▸ **Given problem**
Quote the lines from the beginning of the records through the line containing "Action: tap(672, 231)", including that line, and leave the pictures out of your answer.

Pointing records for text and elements
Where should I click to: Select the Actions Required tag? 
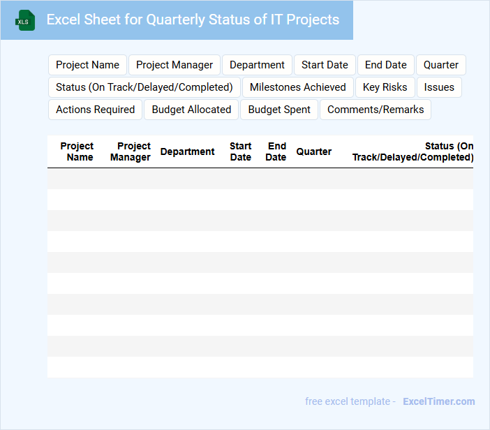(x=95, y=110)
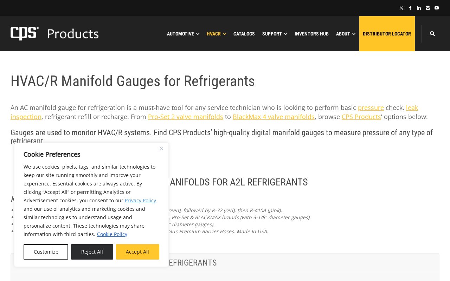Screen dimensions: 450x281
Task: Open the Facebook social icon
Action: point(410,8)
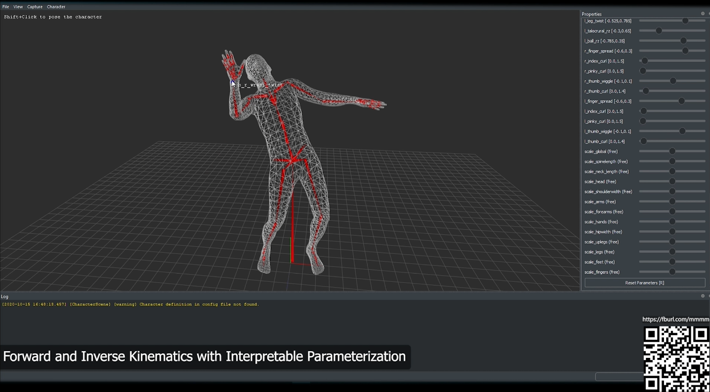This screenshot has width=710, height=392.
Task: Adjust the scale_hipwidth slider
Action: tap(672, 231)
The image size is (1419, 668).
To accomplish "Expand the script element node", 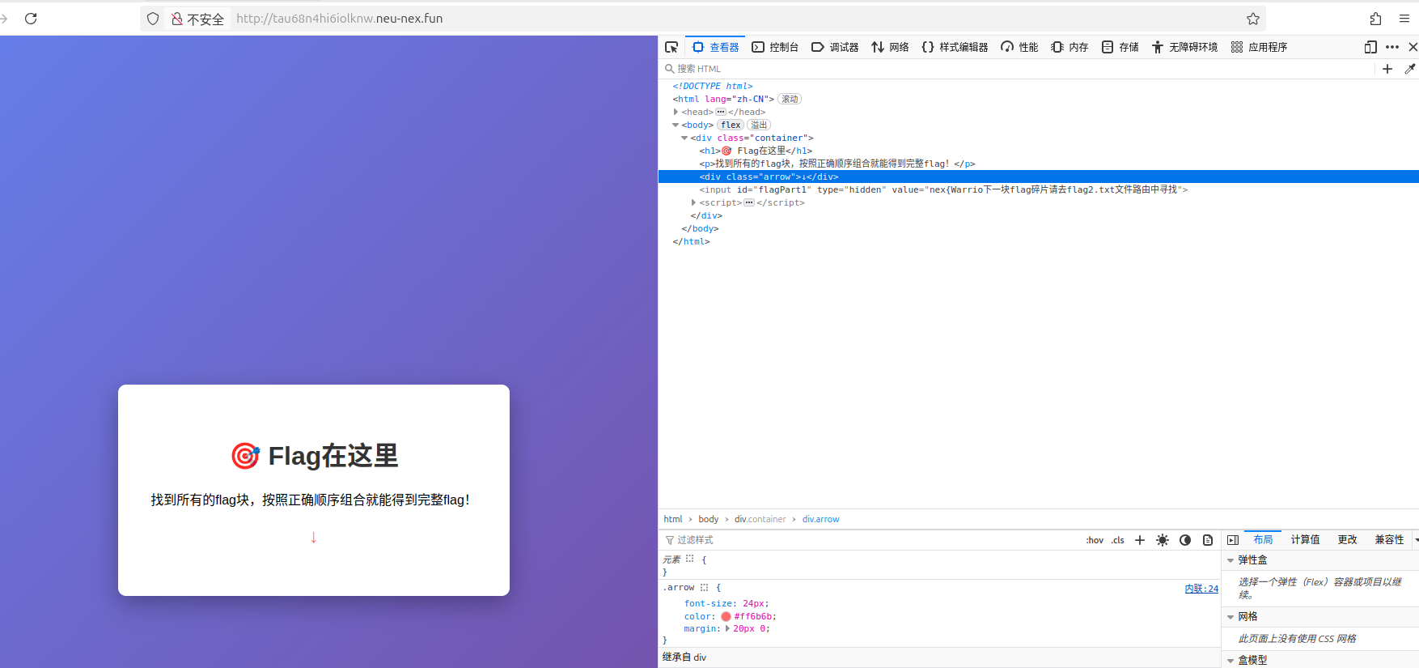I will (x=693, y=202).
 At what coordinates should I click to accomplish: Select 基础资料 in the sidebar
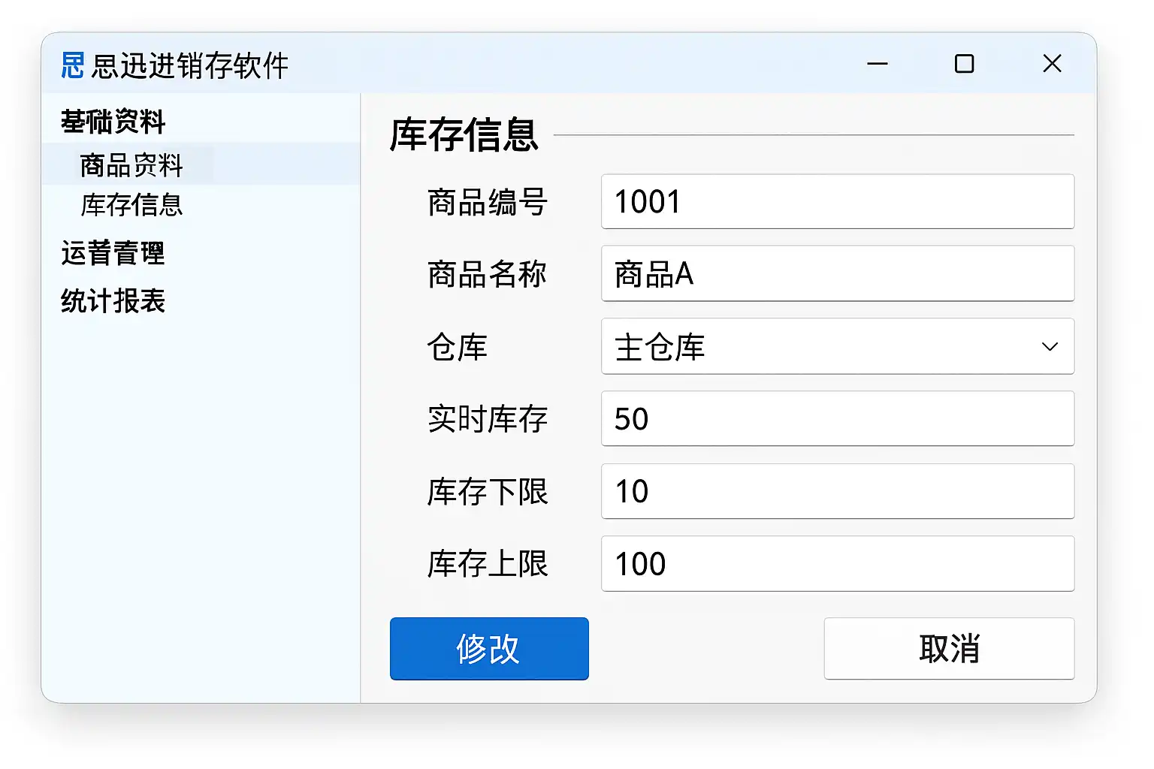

▸ **Finished exercise**
Where should I click to: Select the Actions Required tag? 
(x=95, y=110)
Screen dimensions: 450x281
Task: Open the Facebook social icon
Action: point(410,8)
This screenshot has width=710, height=392.
Task: Adjust the scale_hipwidth slider
Action: tap(672, 231)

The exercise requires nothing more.